Does AI make mistakes? There’s insurance for that.

Insurers and reinsurers are starting to offer coverage specifically for mistakes made by artificial intelligence (AI) screening tools used in the lending industry. This new type of insurance focuses on protecting lenders from losses when AI models wrongly predict borrower risk, leading to higher-than-expected defaults.

The coverage targets what are called “excess errors” — cases where borrowers default more often than the AI model had forecasted due to mistakes in the model itself, rather than economic factors like interest rates or market changes. This approach helps separate the risks linked to AI errors from the usual underwriting and market uncertainties.

One company leading the way is MKIII, a start-up with just 11 employees that provides AI screening services to credit unions and community banks. MKIII has introduced insurance against model mistakes as part of its package. This insurance has helped lenders lower the capital they must hold against loans, which can free up funds to issue more loans. Bryan Adler, co-founder of MKIII, explained that while most decisions are automated, a staff member still reviews borderline cases for creditworthiness to ensure accuracy.

Major players in the reinsurance market are also getting involved. Munich Re has agreed to cover risks if their AI models fail. Greenlight Re, an alternative reinsurer, is backing these efforts as well. Another start-up, Armilla, that specializes in AI insurance, has assessed MKIII’s software and worked to secure coverage from reinsurers including Greenlight.

The insurance pay-outs kick in if borrower defaults surpass what the AI predicts solely due to errors in the model. Karthik Ramakrishnan, CEO of Armilla, noted that the coverage is tied directly to measurable mistakes in AI performance.

Pricing these policies requires understanding that all AI models carry a chance of error. Michael von Gablenz, an AI expert at Munich Re, pointed out that because AI is inherently probabilistic, mistakes cannot be fully avoided. Premiums vary depending on the expected error rate, covering a wide range from low to high.

MKIII said that lenders using its platform have collectively paid millions in premiums to secure tens of millions in coverage. This safety net enables them to write hundreds of millions of dollars worth of home loans. The insurance is purposely narrow in scope to just cover AI errors, leaving out broader economic or regulatory risks.

Still, some insurers remain cautious about offering AI-related coverage. Certain companies have even asked regulators in the US to exclude AI-related losses from existing policies. They worry that such claims could be large, interconnected, and hard to predict with traditional insurance terms.
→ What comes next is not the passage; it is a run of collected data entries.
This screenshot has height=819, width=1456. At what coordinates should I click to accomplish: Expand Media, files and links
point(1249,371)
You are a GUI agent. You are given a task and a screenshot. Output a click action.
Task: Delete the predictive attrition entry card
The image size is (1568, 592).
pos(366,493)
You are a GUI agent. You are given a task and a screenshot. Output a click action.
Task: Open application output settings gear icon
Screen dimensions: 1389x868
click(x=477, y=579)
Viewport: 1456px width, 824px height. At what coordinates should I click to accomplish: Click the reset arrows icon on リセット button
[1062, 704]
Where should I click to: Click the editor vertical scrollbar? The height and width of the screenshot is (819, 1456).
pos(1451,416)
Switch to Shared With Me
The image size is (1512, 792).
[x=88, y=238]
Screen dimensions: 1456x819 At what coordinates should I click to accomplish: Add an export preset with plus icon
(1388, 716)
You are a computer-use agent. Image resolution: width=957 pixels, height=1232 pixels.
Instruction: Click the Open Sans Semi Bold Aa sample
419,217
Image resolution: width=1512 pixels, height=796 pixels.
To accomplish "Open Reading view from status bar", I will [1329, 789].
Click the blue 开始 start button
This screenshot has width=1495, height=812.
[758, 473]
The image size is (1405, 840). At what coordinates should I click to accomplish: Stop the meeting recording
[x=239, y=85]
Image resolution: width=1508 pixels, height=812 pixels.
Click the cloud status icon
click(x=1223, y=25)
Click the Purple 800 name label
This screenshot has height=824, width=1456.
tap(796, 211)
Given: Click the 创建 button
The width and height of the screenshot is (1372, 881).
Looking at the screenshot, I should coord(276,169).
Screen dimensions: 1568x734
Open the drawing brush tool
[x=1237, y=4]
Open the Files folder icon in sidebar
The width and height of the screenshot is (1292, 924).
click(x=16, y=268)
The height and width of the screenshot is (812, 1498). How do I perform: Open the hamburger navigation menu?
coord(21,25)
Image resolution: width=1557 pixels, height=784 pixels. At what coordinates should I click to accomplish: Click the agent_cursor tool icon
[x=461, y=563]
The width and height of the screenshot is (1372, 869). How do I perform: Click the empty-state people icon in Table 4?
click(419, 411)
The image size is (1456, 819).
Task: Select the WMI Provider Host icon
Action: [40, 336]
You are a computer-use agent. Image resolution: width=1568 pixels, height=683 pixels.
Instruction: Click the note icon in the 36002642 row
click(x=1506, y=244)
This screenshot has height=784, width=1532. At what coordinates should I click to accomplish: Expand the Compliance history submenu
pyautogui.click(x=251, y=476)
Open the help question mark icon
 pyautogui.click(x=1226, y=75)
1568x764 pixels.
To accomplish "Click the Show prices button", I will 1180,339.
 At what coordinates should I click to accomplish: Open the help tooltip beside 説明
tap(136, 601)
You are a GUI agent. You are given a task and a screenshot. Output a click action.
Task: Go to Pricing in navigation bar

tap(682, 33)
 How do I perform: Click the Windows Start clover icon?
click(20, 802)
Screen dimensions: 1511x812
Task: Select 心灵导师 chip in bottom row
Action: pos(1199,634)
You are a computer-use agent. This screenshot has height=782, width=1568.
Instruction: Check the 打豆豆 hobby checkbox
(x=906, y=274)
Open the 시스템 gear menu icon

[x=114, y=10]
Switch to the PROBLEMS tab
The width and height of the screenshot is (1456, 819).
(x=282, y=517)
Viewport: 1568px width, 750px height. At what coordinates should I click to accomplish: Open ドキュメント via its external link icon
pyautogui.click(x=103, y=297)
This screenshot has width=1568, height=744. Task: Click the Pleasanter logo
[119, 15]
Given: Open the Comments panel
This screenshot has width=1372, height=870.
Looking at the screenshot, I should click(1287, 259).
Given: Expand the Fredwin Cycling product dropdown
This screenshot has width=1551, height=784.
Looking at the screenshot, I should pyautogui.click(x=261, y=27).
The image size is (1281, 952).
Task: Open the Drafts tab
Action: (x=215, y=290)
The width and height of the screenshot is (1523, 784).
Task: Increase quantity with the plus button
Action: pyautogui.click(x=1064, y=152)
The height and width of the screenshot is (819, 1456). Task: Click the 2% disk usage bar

For both insurers and brokers, this new wave of AI-focused insurance points to a shift toward more precise products that pay out based on specific model performance, rather than the usual indemnity-based claims. It also raises bigger questions about managing risk and regulatory oversight as AI tools become more common in financial services and beyond.

Overall, these developments highlight the insurance industry’s effort to adapt to the unique challenges posed by AI, aiming to support lenders while managing the uncertainties of machine-driven decision-making.